[TASK REQUIREMENTS] The answer should hold exactly the lines of the entries below from the one containing "Screen dimensions: 1266x895" through the last line, both included.

TASK INPUT Start Marker

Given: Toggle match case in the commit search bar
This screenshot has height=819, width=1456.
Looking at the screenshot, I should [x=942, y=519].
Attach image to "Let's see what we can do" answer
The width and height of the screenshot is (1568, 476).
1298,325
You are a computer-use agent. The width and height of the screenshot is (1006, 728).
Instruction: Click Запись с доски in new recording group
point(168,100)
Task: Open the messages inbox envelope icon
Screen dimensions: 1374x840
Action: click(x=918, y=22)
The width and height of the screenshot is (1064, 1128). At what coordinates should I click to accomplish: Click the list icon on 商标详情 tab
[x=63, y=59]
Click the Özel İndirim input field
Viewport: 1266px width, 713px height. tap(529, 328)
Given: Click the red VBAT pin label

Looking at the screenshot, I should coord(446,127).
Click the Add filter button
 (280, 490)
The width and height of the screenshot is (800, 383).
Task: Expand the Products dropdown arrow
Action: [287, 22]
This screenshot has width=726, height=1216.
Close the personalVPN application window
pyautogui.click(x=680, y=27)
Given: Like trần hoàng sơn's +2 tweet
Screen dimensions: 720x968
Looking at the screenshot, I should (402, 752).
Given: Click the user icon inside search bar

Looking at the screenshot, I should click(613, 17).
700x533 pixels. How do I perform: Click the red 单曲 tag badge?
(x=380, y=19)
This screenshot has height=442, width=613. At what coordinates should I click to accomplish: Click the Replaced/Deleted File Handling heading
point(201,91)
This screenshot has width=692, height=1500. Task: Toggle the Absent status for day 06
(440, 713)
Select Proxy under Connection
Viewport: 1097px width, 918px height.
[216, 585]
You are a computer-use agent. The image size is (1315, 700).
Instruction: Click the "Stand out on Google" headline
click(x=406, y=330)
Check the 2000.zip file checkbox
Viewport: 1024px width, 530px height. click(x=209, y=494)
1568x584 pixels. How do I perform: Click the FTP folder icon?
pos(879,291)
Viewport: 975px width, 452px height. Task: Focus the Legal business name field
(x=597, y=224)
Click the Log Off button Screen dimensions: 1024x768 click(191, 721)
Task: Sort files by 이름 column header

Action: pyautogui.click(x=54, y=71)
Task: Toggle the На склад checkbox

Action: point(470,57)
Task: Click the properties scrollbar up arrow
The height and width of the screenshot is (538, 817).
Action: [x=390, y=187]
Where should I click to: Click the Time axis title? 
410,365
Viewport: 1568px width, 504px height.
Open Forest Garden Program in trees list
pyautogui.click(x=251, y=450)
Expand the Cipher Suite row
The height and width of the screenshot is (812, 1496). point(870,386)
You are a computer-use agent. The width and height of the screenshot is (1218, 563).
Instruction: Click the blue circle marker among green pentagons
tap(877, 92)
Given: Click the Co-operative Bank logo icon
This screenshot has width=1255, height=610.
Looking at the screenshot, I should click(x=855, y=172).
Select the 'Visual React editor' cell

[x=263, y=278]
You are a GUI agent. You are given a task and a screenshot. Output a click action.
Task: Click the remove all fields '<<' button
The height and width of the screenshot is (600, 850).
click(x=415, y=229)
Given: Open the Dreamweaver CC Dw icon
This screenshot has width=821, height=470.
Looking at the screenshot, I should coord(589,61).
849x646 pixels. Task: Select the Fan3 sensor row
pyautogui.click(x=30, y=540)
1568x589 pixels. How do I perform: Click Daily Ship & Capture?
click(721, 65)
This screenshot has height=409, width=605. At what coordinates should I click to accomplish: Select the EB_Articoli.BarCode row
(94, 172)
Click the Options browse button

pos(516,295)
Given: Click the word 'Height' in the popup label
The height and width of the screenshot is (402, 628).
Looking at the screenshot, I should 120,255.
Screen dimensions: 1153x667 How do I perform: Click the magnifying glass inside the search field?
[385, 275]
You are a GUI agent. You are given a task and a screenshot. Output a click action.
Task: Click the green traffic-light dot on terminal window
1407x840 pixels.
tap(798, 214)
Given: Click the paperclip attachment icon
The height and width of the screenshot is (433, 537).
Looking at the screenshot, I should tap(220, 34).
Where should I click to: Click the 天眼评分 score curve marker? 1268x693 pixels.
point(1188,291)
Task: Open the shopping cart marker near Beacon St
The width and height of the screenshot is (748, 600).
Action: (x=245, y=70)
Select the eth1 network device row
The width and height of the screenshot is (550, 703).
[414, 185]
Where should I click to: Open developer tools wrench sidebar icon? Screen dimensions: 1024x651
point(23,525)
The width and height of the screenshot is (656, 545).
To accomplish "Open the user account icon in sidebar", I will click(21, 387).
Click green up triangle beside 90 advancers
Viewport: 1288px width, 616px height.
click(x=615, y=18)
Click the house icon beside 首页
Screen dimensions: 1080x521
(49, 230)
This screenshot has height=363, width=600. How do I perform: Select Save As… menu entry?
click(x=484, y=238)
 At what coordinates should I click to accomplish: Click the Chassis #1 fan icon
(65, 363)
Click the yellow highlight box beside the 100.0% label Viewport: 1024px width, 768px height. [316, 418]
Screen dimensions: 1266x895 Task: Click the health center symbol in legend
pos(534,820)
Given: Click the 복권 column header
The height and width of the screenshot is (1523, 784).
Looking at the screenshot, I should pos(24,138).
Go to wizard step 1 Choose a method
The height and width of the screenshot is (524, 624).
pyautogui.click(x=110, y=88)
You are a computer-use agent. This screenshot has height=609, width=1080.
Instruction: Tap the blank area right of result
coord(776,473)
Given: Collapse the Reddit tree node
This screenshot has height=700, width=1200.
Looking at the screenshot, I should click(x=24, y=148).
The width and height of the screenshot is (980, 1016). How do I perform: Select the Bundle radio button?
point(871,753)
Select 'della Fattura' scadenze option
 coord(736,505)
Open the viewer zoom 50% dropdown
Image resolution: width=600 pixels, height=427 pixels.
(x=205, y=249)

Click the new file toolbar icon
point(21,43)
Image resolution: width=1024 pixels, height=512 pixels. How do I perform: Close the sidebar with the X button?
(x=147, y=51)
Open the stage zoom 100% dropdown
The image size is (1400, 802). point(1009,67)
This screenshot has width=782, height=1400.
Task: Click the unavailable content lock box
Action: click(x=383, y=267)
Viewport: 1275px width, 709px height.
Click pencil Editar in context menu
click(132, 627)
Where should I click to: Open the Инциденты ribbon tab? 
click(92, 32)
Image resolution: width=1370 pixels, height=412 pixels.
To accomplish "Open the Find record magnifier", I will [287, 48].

TASK INPUT End Marker

[EXERCISE RESULT]
Screen dimensions: 1266x895 Task: Click the health center symbol in legend
pos(534,820)
Given: Click the 복권 column header
The height and width of the screenshot is (1523, 784).
Looking at the screenshot, I should pos(24,138).
Go to wizard step 1 Choose a method
The height and width of the screenshot is (524, 624).
pyautogui.click(x=110, y=88)
You are a computer-use agent. This screenshot has height=609, width=1080.
Instruction: Tap the blank area right of result
coord(776,473)
Given: Collapse the Reddit tree node
This screenshot has height=700, width=1200.
Looking at the screenshot, I should click(x=24, y=148).
The width and height of the screenshot is (980, 1016). How do I perform: Select the Bundle radio button?
point(871,753)
Select 'della Fattura' scadenze option
 coord(736,505)
Open the viewer zoom 50% dropdown
Image resolution: width=600 pixels, height=427 pixels.
(x=205, y=249)

Click the new file toolbar icon
point(21,43)
Image resolution: width=1024 pixels, height=512 pixels. How do I perform: Close the sidebar with the X button?
(x=147, y=51)
Open the stage zoom 100% dropdown
The image size is (1400, 802). point(1009,67)
This screenshot has width=782, height=1400.
Task: Click the unavailable content lock box
Action: click(x=383, y=267)
Viewport: 1275px width, 709px height.
Click pencil Editar in context menu
click(132, 627)
Where should I click to: Open the Инциденты ribbon tab? 
click(92, 32)
Image resolution: width=1370 pixels, height=412 pixels.
To accomplish "Open the Find record magnifier", I will [287, 48].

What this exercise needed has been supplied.